§ **EXERCISE DIRECTIONS**
Only lines with the string "under" matter here; gather them from the material below.

§ **PROVIDED INFORMATION**
------------------------------

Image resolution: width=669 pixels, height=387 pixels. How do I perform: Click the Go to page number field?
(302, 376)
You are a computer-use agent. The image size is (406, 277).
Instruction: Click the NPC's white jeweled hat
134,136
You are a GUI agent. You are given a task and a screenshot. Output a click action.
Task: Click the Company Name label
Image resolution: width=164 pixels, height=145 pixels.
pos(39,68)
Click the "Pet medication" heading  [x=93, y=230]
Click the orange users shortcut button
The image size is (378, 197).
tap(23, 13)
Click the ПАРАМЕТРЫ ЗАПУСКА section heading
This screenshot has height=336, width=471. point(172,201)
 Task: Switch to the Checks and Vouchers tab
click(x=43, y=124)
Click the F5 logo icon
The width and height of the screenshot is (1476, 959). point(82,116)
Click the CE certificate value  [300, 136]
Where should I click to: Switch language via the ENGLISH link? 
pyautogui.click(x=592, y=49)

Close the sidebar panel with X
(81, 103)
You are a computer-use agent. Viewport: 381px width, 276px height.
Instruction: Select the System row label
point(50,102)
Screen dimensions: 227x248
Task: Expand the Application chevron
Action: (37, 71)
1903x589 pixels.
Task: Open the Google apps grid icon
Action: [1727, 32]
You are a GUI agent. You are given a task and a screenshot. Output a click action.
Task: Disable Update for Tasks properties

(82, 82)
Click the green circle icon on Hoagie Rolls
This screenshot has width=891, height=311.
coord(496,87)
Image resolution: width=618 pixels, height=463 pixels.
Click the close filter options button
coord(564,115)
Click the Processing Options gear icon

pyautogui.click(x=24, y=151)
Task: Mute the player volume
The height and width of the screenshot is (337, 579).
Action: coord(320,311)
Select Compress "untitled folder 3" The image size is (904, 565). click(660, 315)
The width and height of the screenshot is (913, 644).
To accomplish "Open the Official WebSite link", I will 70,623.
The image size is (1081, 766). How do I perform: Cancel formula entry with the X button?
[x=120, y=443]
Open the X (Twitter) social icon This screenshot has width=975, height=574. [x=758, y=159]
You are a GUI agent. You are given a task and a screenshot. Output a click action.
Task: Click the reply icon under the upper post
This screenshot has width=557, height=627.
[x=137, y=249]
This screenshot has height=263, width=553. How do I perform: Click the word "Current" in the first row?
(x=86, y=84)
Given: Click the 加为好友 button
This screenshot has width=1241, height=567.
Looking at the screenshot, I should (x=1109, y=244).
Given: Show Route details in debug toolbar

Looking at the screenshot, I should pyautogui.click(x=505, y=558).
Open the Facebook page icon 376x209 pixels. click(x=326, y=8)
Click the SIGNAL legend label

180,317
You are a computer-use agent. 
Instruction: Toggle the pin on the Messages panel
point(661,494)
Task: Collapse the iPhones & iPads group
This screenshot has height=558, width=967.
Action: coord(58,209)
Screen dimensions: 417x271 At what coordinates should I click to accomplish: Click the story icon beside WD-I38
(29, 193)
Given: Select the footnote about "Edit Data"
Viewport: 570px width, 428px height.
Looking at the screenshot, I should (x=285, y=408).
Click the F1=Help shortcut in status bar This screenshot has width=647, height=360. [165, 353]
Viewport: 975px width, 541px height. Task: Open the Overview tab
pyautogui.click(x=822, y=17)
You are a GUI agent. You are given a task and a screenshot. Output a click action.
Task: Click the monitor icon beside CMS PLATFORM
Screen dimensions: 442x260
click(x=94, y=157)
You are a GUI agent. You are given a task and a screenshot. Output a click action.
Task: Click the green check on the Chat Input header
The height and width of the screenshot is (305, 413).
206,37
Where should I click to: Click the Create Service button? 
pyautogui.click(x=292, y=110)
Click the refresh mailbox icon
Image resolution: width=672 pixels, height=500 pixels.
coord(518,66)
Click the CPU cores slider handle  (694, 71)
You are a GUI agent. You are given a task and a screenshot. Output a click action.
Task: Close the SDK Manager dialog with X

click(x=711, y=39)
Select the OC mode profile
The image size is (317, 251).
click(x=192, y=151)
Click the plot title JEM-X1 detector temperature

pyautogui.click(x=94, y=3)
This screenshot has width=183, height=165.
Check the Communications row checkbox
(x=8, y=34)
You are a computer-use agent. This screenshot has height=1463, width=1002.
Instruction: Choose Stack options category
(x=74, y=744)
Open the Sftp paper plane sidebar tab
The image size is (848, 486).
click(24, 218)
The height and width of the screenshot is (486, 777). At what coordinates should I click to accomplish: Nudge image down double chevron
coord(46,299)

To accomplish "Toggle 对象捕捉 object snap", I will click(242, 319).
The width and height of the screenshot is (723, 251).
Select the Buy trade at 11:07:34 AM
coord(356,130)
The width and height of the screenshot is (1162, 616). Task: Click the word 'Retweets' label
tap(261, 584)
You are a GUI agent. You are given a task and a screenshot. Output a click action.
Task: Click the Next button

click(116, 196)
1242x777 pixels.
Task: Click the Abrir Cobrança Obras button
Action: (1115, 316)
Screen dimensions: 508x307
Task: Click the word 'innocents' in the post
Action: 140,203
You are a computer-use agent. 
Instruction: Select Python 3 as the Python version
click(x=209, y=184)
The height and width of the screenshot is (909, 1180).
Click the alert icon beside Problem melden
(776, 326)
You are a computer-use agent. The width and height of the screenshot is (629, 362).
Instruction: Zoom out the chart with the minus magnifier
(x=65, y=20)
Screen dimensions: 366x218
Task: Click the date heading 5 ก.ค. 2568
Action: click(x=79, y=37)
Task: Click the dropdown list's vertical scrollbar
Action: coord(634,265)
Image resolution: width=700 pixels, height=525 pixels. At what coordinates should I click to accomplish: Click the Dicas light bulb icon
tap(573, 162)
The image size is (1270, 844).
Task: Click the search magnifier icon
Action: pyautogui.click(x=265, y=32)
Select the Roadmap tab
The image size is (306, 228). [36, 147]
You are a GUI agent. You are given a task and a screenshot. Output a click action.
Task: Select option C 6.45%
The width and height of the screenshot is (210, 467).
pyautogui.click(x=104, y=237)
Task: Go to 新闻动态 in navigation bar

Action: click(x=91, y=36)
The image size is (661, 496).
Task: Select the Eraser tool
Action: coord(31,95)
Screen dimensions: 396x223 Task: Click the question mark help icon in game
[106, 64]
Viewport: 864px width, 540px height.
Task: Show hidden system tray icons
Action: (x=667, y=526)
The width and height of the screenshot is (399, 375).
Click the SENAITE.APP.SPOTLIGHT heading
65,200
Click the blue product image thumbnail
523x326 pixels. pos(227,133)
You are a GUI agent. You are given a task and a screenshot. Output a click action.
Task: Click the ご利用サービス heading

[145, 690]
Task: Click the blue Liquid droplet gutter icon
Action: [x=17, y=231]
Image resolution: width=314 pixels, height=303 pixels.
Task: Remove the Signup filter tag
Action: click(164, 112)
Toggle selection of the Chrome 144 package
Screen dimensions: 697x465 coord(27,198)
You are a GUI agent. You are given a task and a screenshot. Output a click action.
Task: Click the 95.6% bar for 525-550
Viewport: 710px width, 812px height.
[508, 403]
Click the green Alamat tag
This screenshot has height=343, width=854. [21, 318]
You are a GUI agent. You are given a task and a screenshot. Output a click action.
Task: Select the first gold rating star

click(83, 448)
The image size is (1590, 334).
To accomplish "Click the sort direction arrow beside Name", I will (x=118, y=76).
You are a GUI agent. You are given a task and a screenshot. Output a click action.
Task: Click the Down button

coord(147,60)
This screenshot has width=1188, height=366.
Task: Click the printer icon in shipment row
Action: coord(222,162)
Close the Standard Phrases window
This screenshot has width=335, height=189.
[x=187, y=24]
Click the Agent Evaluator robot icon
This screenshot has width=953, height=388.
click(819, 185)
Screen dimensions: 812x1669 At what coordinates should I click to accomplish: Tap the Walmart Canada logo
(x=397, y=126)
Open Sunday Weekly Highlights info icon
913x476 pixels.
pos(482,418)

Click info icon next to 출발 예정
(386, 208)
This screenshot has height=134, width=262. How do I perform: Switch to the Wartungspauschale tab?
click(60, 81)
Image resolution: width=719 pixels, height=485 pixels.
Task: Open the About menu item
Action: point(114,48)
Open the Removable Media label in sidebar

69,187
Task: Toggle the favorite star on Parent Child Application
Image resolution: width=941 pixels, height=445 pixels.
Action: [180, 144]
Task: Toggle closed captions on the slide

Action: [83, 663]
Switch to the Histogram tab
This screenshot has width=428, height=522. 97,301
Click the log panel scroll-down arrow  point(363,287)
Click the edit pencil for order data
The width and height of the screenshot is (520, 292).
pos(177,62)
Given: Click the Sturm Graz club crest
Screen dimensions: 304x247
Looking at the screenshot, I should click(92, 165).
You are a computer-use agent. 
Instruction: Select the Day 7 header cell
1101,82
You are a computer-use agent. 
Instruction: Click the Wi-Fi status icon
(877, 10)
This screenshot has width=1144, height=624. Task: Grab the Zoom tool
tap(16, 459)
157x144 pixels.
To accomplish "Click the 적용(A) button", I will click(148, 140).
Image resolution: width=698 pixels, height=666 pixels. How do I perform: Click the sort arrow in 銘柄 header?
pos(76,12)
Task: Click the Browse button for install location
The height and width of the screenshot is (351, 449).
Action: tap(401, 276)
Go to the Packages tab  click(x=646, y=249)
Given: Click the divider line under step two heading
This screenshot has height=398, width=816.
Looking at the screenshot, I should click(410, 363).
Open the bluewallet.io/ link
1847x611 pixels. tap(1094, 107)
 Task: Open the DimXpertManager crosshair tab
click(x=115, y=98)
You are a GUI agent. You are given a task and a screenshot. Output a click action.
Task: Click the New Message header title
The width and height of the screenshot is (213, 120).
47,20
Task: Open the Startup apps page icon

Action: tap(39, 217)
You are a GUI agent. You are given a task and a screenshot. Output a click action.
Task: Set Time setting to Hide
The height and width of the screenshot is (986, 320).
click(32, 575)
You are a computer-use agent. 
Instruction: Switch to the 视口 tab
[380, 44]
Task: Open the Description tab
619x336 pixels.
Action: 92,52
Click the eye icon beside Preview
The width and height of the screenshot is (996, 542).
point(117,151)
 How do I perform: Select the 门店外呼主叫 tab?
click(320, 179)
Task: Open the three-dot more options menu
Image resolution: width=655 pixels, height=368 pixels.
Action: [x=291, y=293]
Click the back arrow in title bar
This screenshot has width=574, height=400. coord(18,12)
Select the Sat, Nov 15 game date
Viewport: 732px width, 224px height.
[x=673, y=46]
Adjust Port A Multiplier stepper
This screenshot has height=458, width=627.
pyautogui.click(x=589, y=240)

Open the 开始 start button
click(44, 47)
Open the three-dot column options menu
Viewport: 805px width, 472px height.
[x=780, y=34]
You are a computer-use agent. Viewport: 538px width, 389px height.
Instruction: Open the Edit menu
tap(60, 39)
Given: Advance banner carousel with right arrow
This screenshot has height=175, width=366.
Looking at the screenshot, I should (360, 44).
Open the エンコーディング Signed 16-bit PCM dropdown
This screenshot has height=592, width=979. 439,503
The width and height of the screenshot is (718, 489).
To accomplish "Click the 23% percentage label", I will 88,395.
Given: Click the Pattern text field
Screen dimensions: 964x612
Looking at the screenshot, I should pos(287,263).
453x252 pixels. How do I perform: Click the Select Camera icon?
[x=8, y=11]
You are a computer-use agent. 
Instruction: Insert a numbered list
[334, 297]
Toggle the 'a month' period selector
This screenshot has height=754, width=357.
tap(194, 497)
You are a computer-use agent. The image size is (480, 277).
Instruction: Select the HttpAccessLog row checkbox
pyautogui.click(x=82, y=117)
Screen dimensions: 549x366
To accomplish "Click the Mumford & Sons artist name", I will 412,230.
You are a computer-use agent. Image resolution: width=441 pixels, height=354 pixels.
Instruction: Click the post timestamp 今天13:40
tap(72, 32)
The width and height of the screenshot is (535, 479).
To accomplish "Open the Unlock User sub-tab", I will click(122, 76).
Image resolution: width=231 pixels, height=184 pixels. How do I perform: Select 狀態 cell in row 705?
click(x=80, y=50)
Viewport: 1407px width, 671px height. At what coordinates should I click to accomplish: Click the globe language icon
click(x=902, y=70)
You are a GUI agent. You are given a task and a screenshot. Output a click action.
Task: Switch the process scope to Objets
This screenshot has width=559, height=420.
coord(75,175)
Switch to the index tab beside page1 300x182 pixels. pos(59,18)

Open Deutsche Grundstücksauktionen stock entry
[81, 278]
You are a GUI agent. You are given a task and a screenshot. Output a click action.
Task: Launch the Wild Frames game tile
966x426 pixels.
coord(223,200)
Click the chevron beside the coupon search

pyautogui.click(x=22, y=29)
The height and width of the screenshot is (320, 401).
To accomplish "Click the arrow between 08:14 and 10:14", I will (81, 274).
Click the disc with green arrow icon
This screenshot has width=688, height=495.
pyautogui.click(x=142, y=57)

------------------------------

§ **WRITTEN ANSWER**
Task: Click the reply icon under the upper post
Given: Click the divider line under step two heading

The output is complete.